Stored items
········

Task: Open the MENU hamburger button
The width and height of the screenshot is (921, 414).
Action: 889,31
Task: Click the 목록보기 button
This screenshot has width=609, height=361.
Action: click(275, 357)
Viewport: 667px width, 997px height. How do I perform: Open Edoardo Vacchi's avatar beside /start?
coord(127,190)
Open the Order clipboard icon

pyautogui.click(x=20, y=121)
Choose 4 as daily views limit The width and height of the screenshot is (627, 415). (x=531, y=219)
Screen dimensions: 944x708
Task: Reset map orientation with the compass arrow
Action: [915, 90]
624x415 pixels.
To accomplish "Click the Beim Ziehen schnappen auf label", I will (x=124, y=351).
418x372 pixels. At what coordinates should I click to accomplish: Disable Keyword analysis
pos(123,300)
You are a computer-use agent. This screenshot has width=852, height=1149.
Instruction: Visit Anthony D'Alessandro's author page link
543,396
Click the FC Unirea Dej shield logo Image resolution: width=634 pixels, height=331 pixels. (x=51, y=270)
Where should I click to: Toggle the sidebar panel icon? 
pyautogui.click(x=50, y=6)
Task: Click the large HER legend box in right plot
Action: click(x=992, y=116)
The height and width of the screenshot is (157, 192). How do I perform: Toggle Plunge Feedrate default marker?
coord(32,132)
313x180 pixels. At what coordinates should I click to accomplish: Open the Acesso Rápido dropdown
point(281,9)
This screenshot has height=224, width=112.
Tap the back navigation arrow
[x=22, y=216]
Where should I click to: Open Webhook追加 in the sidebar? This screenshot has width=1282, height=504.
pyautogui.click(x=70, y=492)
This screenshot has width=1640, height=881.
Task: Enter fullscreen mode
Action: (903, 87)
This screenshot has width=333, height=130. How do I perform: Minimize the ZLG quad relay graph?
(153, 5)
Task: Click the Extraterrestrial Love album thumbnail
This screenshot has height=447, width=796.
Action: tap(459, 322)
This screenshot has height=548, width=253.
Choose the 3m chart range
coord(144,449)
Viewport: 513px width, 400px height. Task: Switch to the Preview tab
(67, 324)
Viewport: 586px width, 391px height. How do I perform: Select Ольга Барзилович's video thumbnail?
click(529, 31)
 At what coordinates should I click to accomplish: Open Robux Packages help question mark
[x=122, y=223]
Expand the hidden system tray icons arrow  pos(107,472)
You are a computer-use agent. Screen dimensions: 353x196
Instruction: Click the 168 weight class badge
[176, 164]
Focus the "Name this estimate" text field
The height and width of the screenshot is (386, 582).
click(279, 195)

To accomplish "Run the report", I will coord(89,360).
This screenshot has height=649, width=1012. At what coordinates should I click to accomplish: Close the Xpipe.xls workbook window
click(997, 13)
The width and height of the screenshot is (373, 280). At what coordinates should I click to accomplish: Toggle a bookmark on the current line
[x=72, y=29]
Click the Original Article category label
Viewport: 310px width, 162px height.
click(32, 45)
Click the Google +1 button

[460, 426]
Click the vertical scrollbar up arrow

········

• _Exercise description_: Copy the records exactly, keeping every word in place.

• _Result of the exercise_:
Task: Open the MENU hamburger button
The width and height of the screenshot is (921, 414).
Action: 889,31
Task: Click the 목록보기 button
This screenshot has width=609, height=361.
Action: click(275, 357)
Viewport: 667px width, 997px height. How do I perform: Open Edoardo Vacchi's avatar beside /start?
coord(127,190)
Open the Order clipboard icon

pyautogui.click(x=20, y=121)
Choose 4 as daily views limit The width and height of the screenshot is (627, 415). (x=531, y=219)
Screen dimensions: 944x708
Task: Reset map orientation with the compass arrow
Action: [915, 90]
624x415 pixels.
To accomplish "Click the Beim Ziehen schnappen auf label", I will (x=124, y=351).
418x372 pixels. At what coordinates should I click to accomplish: Disable Keyword analysis
pos(123,300)
You are a computer-use agent. This screenshot has width=852, height=1149.
Instruction: Visit Anthony D'Alessandro's author page link
543,396
Click the FC Unirea Dej shield logo Image resolution: width=634 pixels, height=331 pixels. (x=51, y=270)
Where should I click to: Toggle the sidebar panel icon? 
pyautogui.click(x=50, y=6)
Task: Click the large HER legend box in right plot
Action: click(x=992, y=116)
The height and width of the screenshot is (157, 192). How do I perform: Toggle Plunge Feedrate default marker?
coord(32,132)
313x180 pixels. At what coordinates should I click to accomplish: Open the Acesso Rápido dropdown
point(281,9)
This screenshot has height=224, width=112.
Tap the back navigation arrow
[x=22, y=216]
Where should I click to: Open Webhook追加 in the sidebar? This screenshot has width=1282, height=504.
pyautogui.click(x=70, y=492)
This screenshot has width=1640, height=881.
Task: Enter fullscreen mode
Action: (903, 87)
This screenshot has width=333, height=130. How do I perform: Minimize the ZLG quad relay graph?
(153, 5)
Task: Click the Extraterrestrial Love album thumbnail
This screenshot has height=447, width=796.
Action: tap(459, 322)
This screenshot has height=548, width=253.
Choose the 3m chart range
coord(144,449)
Viewport: 513px width, 400px height. Task: Switch to the Preview tab
(67, 324)
Viewport: 586px width, 391px height. How do I perform: Select Ольга Барзилович's video thumbnail?
click(529, 31)
 At what coordinates should I click to accomplish: Open Robux Packages help question mark
[x=122, y=223]
Expand the hidden system tray icons arrow  pos(107,472)
You are a computer-use agent. Screen dimensions: 353x196
Instruction: Click the 168 weight class badge
[176, 164]
Focus the "Name this estimate" text field
The height and width of the screenshot is (386, 582).
click(279, 195)

To accomplish "Run the report", I will coord(89,360).
This screenshot has height=649, width=1012. At what coordinates should I click to accomplish: Close the Xpipe.xls workbook window
click(997, 13)
The width and height of the screenshot is (373, 280). At what coordinates should I click to accomplish: Toggle a bookmark on the current line
[x=72, y=29]
Click the Original Article category label
Viewport: 310px width, 162px height.
click(32, 45)
Click the Google +1 button

[460, 426]
Click the vertical scrollbar up arrow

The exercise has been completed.